Oil prices have stabilized above $50 barrel in London despite OPEC’s pledge of extra supply, bolstered by vaccine developments and robust fuel use in Asia. Supply and demand should remain broadly balanced in the first half of the year, according to the Paris-based International Energy Agency.
“The market has underlying support and as such should shrug off a modest increase in OPEC+ supply," said Doug King, chief investment officer of the Merchant Commodity Fund, which manages $170 million.
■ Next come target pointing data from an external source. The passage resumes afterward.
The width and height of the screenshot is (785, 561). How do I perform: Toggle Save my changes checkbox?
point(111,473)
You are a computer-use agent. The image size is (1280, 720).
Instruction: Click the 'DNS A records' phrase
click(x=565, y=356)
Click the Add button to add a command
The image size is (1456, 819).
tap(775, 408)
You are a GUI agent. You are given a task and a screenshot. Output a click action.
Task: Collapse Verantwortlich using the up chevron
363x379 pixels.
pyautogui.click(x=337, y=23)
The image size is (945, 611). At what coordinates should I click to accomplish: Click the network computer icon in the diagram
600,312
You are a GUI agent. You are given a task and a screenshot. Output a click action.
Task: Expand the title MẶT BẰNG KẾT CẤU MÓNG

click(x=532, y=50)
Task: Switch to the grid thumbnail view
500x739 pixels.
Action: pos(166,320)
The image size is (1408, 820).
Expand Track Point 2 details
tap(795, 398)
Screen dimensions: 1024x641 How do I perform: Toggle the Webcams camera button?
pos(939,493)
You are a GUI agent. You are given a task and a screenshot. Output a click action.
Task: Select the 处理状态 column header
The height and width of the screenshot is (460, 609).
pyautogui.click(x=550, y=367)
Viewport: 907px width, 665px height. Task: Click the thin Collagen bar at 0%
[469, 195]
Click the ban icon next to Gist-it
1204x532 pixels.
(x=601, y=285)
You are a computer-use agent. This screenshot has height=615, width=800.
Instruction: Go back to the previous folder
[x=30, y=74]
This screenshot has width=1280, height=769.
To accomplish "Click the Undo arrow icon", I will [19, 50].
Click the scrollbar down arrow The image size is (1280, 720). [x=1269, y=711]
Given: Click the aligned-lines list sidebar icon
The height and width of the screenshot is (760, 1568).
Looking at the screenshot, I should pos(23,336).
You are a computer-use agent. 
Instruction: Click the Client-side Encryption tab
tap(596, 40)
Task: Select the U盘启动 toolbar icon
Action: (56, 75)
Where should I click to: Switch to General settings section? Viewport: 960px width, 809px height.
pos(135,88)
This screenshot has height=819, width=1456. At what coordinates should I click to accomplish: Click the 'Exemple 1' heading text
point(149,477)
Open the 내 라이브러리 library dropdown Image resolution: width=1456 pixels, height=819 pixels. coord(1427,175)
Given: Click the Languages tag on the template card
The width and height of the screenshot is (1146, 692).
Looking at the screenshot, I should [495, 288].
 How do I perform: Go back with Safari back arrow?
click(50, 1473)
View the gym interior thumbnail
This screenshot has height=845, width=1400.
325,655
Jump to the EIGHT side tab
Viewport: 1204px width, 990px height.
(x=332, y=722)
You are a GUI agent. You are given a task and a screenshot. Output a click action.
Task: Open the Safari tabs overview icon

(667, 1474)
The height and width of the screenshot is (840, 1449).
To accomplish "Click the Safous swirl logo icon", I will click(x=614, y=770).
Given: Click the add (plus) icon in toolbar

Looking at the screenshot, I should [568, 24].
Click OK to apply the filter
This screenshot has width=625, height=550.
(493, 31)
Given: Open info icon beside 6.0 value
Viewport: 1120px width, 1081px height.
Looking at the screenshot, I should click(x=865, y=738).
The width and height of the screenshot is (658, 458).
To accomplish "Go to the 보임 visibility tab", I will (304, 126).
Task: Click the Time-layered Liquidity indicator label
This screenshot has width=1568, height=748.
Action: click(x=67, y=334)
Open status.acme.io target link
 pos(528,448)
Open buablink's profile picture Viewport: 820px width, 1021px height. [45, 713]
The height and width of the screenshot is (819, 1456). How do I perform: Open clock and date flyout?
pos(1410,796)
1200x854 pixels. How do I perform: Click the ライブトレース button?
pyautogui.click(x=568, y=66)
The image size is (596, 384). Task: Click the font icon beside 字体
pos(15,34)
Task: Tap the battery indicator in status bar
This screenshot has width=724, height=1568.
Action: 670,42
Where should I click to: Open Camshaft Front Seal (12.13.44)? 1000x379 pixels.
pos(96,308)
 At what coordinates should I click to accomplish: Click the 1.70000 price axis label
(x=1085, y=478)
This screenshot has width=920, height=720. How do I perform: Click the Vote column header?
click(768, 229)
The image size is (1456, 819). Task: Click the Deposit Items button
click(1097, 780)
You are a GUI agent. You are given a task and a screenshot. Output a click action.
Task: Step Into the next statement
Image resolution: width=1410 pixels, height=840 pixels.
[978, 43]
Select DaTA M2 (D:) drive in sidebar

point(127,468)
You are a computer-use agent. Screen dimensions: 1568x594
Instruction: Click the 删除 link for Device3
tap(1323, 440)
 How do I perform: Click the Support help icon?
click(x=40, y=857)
It’s a choice that might also come as a relief to OPEC+ members like Iraq. Baghdad is engulfed in a mounting economic crisis that is only exacerbated by limits on oil sales, and is struggling to get through a backlog of overdue output cuts from 2020. With its access to bond markets restricted, Iraq agreed on an oil-supply deal with a Chinese trader last month that will see the Arab nation get paid $2 billion upfront.
But there’s also an argument for holding back the extra barrels.
Oil refiners haven’t yet had a chance to absorb this month’s supply hike, and a more infectious virus strain is clouding the outlook for demand.
While the IEA anticipates no fresh surplus, it warned that the existing inventory overhang will linger to the end of the year if OPEC+ opens the taps. Despite the market’s rebound, crude prices remain far below the levels most OPEC members need to cover government spending.
Finally, OPEC+ must navigate the impact of incoming U.S. President Joe Biden, who has signaled readiness to revive a nuclear pact with Iran that could release more than 1 million barrels a day of oil exports currently under U.S. sanctions.
“OPEC+ can likely pull off another production increase in February," said Bob McNally, president of consultant Rapidan Energy Group and a former White House official. “But in terms of vanquishing last year’s Covid glut, they’re far from out of the woods."